Geralmente, quando eu pensava sobre a "essência", eu estava tentando compreender aquilo que é mais nuclear, individual e único. Acho interessante que eu esteja me sentindo cada vez mais distante dessa compreensão. O que me parece é que quanto mais tento me aproximar dessa essência mais me aproximo da percepção de uma ampla e poderosa conexão entre tudo o que existe. Vejo cada vez menos aquilo o que sou e mais aquilo o que os outros são em mim. Sendo assim, hoje eu definiria a minha individualidade como uma configuração aparentemente única de um amontado de contribuições que chegam a mim ininterruptamente. 

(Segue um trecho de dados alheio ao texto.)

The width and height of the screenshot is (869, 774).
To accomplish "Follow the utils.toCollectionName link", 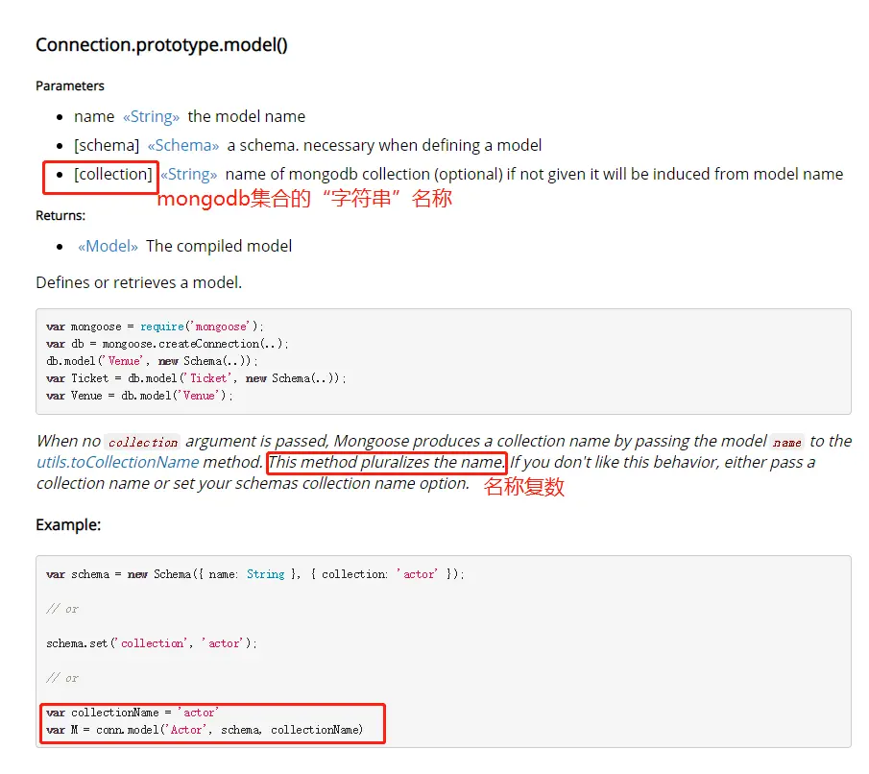I will (x=117, y=462).
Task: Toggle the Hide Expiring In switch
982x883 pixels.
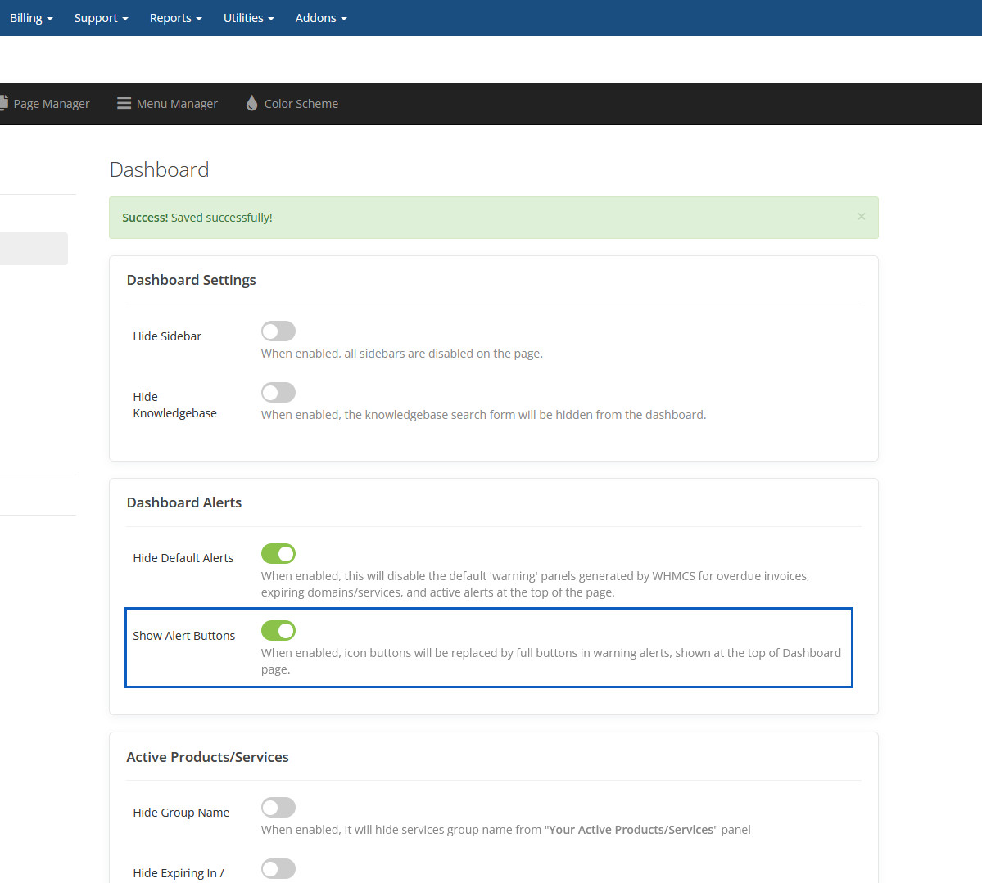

A percepção de que sou muito pouco (talvez nada) "eu" e muito "outros" é bastante impactante. Sou levado a ver que nenhuma conquista e nenhum mérito são realmente meus. E se sou um amontoado das contribuições dos outros, sou também inevitavelmente um amontoado de gratidões. Tenho, talvez, alguma responsabilidade em como configuro os outros em minha manifestação, mas não sei dizer com certeza se até mesmo essa configuração é feita por mim ou através de mim. 

Nesse fim de ano, o que eu tenho a dizer é que sou muito pouco eu e que estou em paz reconhecendo isso. Eu me sinto feliz em dizer que sou muito grato por tudo e por todos que se acumulam em mim, tornando a minha experiência tão imprevisível e multifacetada. 

E, por isso, e por tanto, eu posso resumir o que sinto desejo de dizer nesse fim de ano a um "muito obrigado".